- Problem requirements
Would you please restate all of the data exactly?

- Dataset records
- Opening Delimiter -

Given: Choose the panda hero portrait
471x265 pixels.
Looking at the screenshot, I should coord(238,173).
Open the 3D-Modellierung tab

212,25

- Closing Delimiter -

- Response to the exercise
Given: Choose the panda hero portrait
471x265 pixels.
Looking at the screenshot, I should coord(238,173).
Open the 3D-Modellierung tab

212,25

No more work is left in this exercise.